• _WHAT YOU SHOULD DO_: Using the records below, output the stretch that opens with the line containing "You are a computer-use agent." and closes with the line containing "Instruction: Open more", exactly and including both lines, with nothing more.

─── DATA RECORDS

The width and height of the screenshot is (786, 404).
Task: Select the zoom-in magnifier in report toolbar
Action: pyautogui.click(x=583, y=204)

──────
─── DATA RECORDS

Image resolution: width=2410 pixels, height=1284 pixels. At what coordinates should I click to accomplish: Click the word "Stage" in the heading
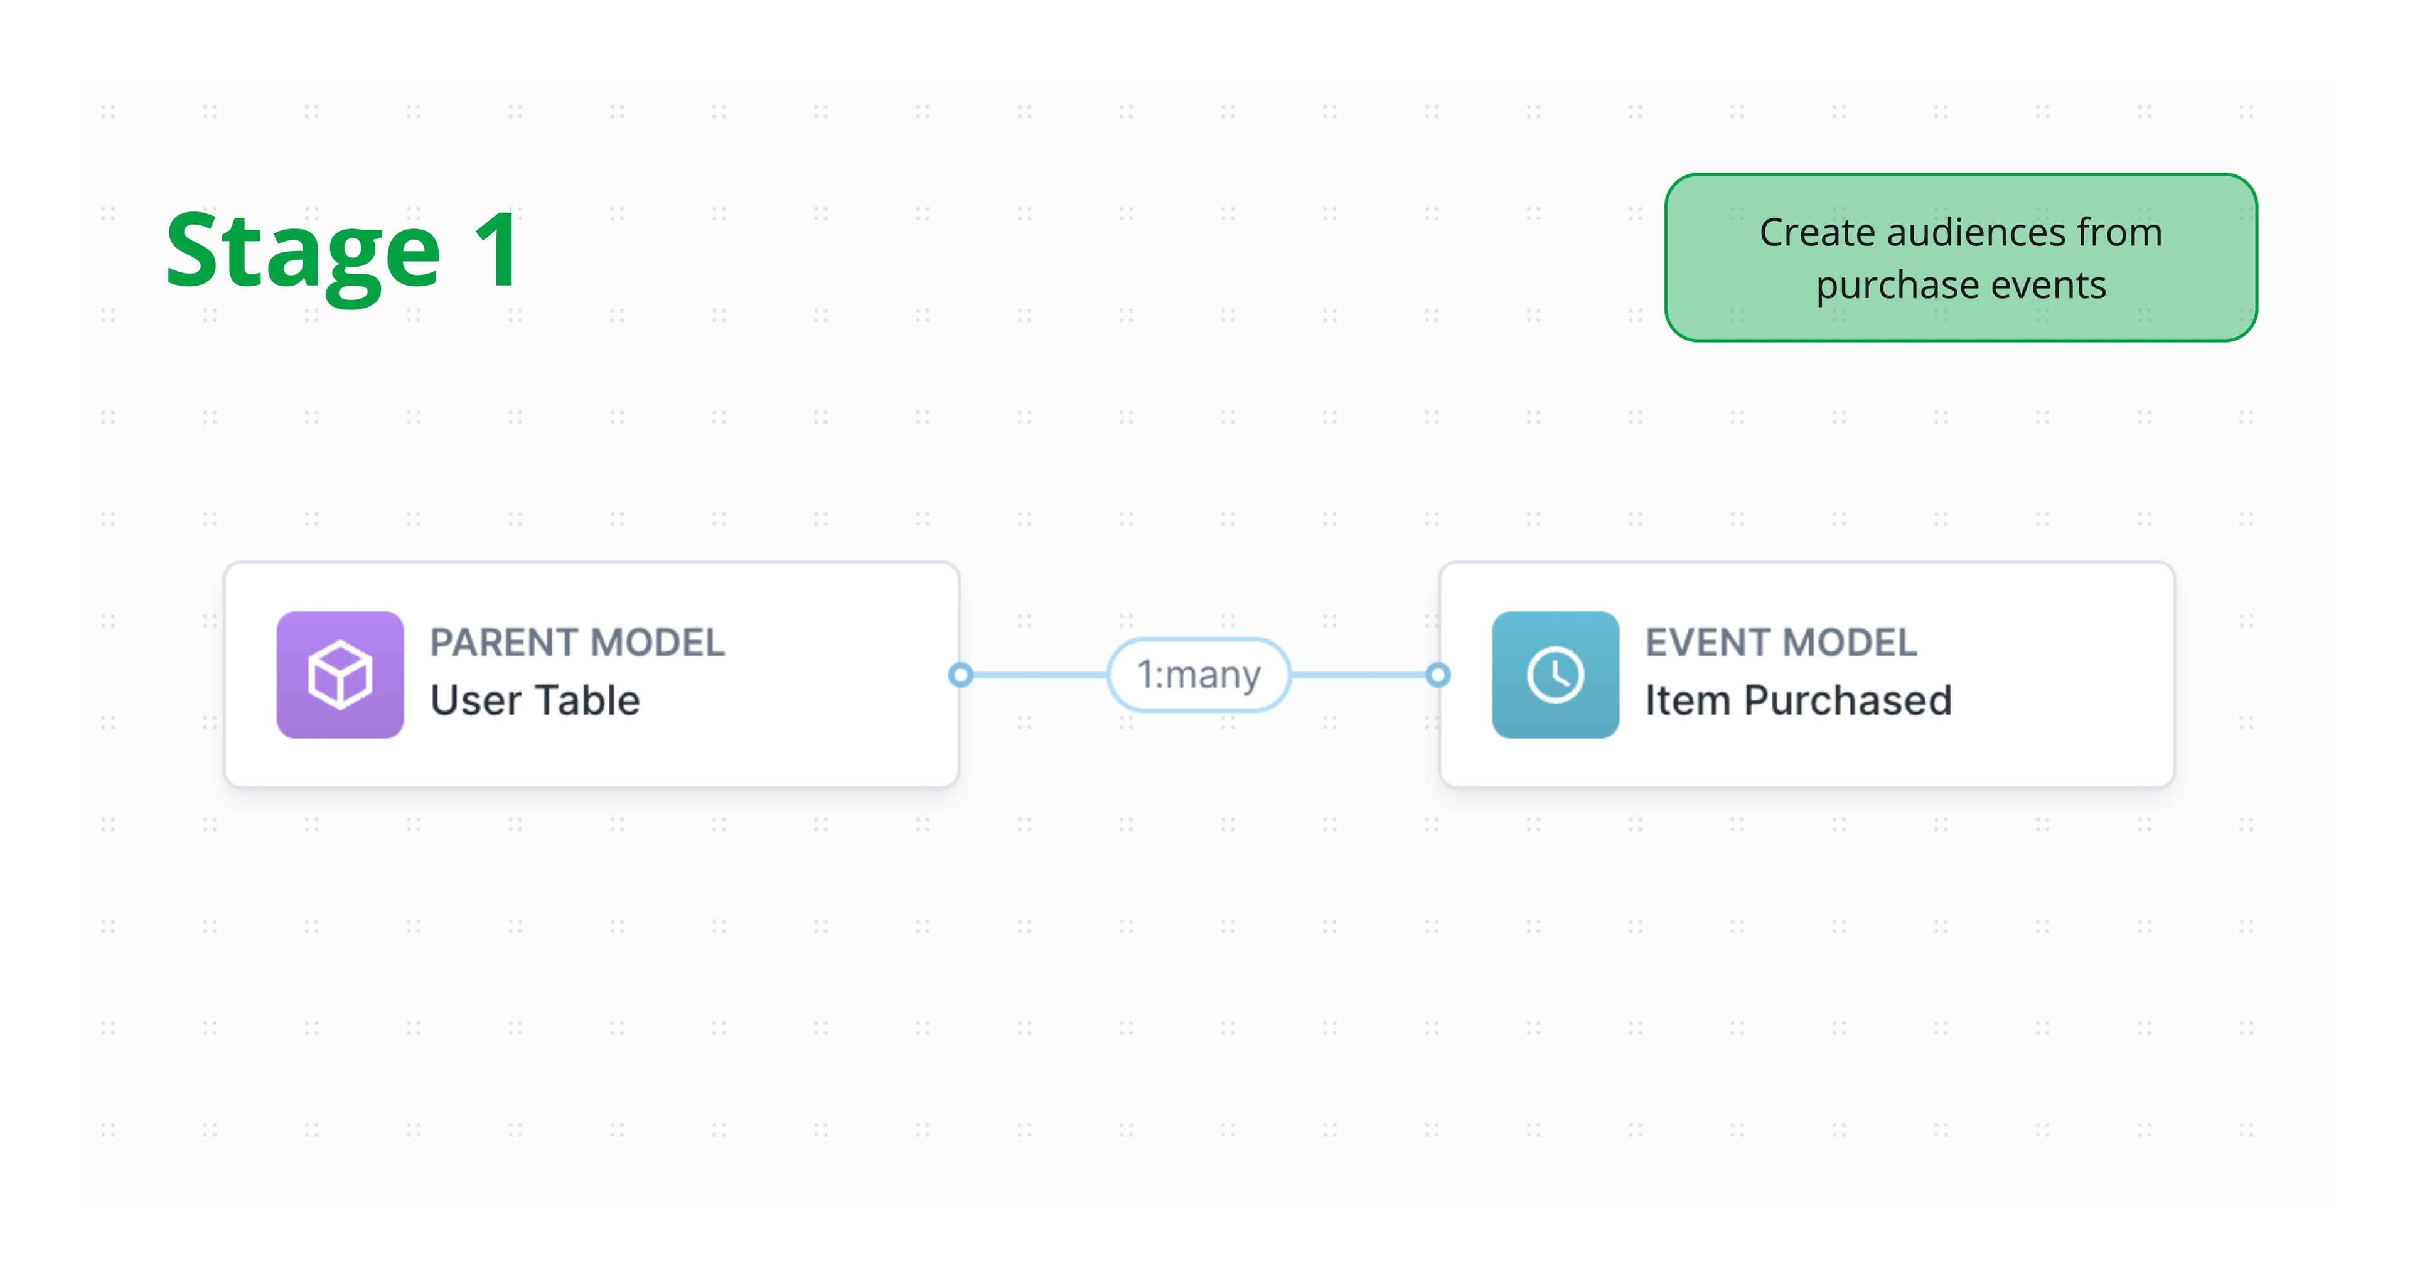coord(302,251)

──────
─── DATA RECORDS

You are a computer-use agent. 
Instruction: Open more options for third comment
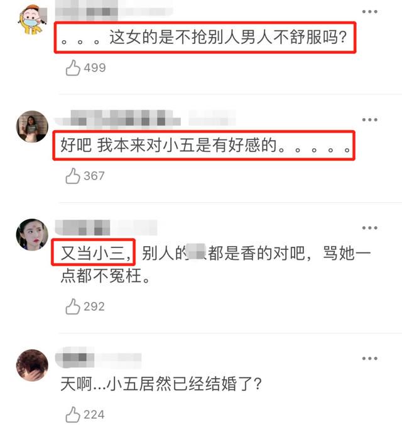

──────

• _OUTPUT FOR THIS EXERCISE_:
You are a computer-use agent. 
Instruction: Open more options for third comment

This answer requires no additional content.